■ **What you need to do**
Scan the entries below and give the number of lines containing "Identify", with no accompanying words.
________________________
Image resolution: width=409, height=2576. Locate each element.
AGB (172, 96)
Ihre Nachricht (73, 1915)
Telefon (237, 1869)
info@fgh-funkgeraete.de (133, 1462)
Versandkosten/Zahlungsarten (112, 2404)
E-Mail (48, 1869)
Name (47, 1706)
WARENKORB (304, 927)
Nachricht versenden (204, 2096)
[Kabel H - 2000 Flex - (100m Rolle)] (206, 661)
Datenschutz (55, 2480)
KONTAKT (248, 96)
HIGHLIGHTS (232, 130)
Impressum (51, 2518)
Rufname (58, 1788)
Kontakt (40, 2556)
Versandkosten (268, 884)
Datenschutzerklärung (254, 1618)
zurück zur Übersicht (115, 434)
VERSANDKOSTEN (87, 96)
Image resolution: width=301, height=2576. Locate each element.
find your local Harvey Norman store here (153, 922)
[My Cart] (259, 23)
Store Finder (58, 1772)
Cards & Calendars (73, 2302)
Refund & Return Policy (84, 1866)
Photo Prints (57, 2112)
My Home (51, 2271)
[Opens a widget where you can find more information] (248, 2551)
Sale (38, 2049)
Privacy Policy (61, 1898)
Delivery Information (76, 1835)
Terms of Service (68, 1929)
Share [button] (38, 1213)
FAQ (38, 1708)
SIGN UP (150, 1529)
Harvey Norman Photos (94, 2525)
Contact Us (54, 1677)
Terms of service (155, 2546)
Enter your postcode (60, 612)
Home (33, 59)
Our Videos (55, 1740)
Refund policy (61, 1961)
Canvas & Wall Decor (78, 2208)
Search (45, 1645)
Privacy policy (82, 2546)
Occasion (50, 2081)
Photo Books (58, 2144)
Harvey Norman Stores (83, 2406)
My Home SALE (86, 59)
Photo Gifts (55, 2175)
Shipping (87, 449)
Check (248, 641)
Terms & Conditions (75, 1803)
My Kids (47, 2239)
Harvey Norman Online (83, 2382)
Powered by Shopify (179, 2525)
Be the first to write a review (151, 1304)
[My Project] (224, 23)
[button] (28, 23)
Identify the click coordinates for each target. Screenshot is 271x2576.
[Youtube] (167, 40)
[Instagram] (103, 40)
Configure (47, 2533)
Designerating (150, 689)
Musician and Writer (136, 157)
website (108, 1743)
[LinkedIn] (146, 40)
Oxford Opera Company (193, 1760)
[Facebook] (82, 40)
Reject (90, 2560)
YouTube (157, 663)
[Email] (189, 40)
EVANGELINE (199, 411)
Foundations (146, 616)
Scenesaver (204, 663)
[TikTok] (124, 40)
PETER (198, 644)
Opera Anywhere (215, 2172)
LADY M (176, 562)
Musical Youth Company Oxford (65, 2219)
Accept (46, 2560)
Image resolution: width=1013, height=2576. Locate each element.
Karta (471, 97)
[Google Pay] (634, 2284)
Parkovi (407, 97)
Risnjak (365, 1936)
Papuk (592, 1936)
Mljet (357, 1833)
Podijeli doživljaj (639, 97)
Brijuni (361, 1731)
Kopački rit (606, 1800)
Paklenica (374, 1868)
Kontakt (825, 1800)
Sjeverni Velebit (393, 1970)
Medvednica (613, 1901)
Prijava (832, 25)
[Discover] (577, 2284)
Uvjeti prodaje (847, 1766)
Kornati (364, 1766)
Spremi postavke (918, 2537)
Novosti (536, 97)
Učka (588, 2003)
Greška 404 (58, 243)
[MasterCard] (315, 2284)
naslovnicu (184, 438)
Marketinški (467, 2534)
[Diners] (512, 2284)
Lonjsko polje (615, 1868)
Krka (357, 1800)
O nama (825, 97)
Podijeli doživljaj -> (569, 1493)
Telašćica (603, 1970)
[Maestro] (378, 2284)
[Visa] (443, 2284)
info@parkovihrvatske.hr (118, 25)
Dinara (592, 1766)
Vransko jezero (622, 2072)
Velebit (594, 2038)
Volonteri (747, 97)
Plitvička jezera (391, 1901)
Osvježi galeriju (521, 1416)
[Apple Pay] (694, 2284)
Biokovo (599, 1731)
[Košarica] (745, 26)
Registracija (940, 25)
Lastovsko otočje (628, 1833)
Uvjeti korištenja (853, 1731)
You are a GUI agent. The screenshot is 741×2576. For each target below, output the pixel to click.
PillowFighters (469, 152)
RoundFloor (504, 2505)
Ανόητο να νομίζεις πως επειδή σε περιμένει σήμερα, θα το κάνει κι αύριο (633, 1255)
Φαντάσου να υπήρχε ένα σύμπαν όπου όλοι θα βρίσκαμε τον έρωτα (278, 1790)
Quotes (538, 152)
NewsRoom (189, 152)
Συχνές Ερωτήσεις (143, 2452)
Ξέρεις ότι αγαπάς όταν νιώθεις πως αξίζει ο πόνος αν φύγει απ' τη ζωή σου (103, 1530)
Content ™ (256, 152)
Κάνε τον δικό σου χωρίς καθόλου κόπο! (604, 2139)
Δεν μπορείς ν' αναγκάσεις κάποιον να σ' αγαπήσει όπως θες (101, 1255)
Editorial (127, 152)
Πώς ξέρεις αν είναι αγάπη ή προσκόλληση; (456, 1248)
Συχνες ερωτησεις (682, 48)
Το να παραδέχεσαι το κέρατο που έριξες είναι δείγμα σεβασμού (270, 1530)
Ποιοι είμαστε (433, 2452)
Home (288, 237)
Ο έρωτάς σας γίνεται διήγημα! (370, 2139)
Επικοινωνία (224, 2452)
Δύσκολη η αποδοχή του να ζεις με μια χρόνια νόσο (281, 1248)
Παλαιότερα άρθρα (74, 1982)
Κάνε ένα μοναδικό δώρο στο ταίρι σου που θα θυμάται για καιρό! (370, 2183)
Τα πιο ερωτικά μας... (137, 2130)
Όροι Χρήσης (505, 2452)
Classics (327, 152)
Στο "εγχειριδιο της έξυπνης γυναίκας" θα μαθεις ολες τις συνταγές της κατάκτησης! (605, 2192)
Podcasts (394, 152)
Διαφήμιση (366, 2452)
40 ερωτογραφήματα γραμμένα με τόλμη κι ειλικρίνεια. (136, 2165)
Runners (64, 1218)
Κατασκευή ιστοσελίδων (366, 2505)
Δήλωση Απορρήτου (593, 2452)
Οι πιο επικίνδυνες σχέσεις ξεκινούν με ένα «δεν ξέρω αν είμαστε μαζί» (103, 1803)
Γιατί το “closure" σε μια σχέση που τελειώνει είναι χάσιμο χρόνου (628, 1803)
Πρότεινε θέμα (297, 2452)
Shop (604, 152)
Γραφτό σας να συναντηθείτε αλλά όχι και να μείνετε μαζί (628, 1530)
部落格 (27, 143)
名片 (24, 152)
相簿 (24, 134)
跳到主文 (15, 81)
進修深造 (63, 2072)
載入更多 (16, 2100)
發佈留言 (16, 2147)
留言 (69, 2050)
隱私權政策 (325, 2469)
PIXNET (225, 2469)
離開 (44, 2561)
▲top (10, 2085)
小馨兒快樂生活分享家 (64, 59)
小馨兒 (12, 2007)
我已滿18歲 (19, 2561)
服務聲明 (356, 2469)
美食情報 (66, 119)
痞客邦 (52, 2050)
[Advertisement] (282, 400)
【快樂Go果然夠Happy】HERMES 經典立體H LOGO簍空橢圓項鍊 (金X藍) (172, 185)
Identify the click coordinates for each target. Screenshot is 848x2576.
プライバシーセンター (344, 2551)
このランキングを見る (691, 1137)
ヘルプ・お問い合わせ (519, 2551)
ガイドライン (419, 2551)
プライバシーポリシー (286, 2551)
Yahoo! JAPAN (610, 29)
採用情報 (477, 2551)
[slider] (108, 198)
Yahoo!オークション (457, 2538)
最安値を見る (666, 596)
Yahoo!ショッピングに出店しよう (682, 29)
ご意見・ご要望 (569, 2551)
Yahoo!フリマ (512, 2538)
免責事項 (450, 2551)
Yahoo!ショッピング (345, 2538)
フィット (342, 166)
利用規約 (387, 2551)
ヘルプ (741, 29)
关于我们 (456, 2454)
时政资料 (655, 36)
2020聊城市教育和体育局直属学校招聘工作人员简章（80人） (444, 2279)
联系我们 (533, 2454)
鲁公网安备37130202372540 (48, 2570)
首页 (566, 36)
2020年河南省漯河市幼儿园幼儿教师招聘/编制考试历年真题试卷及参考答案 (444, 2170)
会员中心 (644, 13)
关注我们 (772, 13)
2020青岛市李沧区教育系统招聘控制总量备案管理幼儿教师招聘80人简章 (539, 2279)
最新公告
________________________
■ **Solved exercise**
2